In April 2006, the World Health Organization (WHO) released the WHO Child Growth Standards to replace the widely used National Center for Health Statistics (NCHS)/WHO reference population. Studies have shown important differences between these two reference populations, especially during infancy. However, this reference population has not yet been widely used and is therefore not reflected in the current estimates of child malnutrition. It is likely that for some time to come the anthropometric indicators will have to be analyzed using the NCHS/WHO and the new WHO Child Growth Standards, to allow for comparability with past estimates.

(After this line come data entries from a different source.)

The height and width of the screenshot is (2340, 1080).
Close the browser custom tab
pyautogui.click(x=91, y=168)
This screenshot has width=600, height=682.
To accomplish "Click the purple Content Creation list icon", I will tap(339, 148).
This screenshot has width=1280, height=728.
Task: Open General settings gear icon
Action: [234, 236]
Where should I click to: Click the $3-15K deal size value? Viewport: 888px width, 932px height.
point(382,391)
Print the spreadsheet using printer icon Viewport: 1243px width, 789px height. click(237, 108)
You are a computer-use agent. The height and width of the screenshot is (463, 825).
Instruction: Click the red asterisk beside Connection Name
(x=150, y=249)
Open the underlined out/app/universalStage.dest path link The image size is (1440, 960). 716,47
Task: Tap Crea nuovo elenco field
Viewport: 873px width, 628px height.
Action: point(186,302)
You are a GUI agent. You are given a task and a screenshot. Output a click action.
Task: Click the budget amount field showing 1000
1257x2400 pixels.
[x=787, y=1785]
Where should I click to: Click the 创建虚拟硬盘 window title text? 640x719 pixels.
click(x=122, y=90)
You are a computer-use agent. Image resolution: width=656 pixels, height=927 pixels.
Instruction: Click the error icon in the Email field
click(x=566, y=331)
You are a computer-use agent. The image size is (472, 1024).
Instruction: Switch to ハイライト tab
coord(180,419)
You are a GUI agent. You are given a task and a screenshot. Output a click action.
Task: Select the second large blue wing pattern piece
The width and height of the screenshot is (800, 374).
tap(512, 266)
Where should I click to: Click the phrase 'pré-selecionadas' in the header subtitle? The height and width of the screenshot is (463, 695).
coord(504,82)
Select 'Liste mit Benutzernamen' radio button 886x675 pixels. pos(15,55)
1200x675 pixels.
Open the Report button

The underweight indicator reflects body mass relative to chronological age and is influenced both by the height of the child, and weight-for-height. Its composite nature complicates its interpretation. For example, the indicator fails to distinguish between short children of adequate body weight and tall, thin children.
The accuracy of these nutrition measures depends on proper measurements in age, weight, and height. For example, only those children with month and year of birth recorded and with valid height and weight measurements are included in the calculations. Assessing the adherence to proper measurement protocols by each survey team is not possible.
Underweight prevalence is a useful indicator to assess overall nutritional status of the population. Stunting, or low height for age, is also a useful indicator for tracking trends in child malnutrition. It is defined as the percentage of children under five whose heights are less than two standard deviations below the median height for the age of the standard reference population. Stunting measures the cumulative deficient growth associated with long-term factors, including chronic insufficient daily protein intake.
Low weight for height, or wasting, defined as less than two standard deviations below the median weight for height of the reference population, indicates in most cases a recent and severe process of weight loss, often associated with acute starvation or severe disease.
When possible, all three indicators (underweight, stunting, and wasting) should be analysed and presented since they measure and reflect different aspects of child malnutrition.